The Center for Science in the Public Interest (CSPI) wrote a letter this month to the FDA requesting a ban on ginkgo biloba. First the letter dismisses ginkgo’s efficacy on memory and cognitive function (“Claims regarding Ginkgo’s supposed health benefits…are false and should be stopped”), then cites a report that finds ginkgo extracts cause cancer in humans.

220px-GinkgoLeaves

Except that the report actually did nothing of the sort.

The report, released in March by the National Toxicology Program (NPT, an interagency program overseen by the Department of Health and Human Services), linked extremely high dosages of one highly concentrated, specially formulated version of ginkgo biloba to an increased risk of cancer in the thyroid, liver, and noses of lab rats. A review clearly shows the many flaws in this research:

  • The ginkgo extract used in the study is not even remotely representative of the ginkgo extracts sold in the US. The supplier of the extract wanted to make a unique formulation that could be used for drug development. As this was a far more concentrated, synthetic version of ginkgo, it would be absurd to extend these results to all forms of ginkgo on the market.

Work instruction: Continue the article on the ginkgo biloba cancer report, picking up after its last line.

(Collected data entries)

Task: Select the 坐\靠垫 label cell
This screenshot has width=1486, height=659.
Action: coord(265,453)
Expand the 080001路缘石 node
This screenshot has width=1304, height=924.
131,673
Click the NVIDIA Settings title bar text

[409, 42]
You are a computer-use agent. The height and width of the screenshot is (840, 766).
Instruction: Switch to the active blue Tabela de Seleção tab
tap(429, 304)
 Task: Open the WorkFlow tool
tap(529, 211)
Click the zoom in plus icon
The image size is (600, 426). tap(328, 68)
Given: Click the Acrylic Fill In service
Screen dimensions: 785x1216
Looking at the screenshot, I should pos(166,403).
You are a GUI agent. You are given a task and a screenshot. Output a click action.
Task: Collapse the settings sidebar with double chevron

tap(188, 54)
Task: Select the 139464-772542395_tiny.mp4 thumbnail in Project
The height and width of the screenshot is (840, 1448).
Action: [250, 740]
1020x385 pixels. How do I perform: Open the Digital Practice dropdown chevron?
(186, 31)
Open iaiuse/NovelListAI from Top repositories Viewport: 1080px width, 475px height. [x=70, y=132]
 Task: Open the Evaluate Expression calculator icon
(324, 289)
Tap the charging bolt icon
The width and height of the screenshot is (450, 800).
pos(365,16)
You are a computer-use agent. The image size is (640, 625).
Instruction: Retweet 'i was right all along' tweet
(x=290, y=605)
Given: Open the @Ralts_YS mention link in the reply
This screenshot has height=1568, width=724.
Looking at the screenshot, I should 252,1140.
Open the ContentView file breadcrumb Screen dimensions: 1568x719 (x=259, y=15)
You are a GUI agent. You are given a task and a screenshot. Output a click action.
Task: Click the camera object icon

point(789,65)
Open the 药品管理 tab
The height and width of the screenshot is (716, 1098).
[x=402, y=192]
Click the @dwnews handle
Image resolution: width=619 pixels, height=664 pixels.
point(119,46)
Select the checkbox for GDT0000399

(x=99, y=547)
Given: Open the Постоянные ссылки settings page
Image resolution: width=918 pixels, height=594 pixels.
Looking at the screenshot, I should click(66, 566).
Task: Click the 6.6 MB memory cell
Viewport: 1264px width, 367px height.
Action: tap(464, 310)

Written response:
  • There were issues with the stability of the formulation used. Moreover, the rat population received a much higher dosage than humans taking ginkgo in supplement form would receive, based on the dosage-to-weight ratio.
  • The particular rat population that was used is known for their spontaneous development of liver tumors.
  • The study authors explicitly state that the results should not be extrapolated to humans, and said that the review panel of the ginkgo was “specifically not to enter into any risk assessment related to humans.”

CSPI didn’t stop there. In their letter to FDA, they use the NTP report to make a broad attack on supplements and health claims. They mention dietary supplement companies and products by name, even though the ginkgo in the study was not the same formulation used in the products.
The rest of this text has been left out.